Exactly the lines starting at the line containing "Click the grip dot at the door's left edge" and ending at the line containing "The height and" are to be written out from the listing below, both included.

**PROVIDED ENTRIES:**
######

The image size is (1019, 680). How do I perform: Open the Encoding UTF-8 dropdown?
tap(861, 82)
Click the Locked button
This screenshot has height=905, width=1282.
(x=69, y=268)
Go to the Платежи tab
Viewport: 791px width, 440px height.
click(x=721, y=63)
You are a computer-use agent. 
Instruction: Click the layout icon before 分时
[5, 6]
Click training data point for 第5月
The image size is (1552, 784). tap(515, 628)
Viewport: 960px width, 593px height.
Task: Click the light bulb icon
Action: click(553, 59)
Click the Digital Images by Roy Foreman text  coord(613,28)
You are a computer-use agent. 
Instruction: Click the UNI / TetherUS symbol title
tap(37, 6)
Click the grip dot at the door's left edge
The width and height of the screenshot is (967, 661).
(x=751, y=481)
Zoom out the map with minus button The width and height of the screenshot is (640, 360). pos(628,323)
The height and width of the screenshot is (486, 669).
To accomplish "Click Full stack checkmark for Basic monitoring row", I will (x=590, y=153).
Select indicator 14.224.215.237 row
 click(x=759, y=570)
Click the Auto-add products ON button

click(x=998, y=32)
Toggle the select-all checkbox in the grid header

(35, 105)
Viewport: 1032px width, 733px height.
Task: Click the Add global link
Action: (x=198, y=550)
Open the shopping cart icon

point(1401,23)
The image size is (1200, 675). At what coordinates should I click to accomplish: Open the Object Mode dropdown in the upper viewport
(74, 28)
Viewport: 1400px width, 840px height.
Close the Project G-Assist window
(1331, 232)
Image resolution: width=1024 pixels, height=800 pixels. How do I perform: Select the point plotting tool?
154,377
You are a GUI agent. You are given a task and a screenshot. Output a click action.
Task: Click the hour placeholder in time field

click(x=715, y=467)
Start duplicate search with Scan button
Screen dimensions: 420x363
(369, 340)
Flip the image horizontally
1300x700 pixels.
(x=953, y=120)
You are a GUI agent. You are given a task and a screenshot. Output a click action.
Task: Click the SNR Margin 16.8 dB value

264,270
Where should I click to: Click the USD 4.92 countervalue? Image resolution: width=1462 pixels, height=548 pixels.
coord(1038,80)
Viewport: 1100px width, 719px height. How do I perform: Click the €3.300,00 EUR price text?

######

**TASK OUTPUT:**
Click the grip dot at the door's left edge
The width and height of the screenshot is (967, 661).
(x=751, y=481)
Zoom out the map with minus button The width and height of the screenshot is (640, 360). pos(628,323)
The height and width of the screenshot is (486, 669).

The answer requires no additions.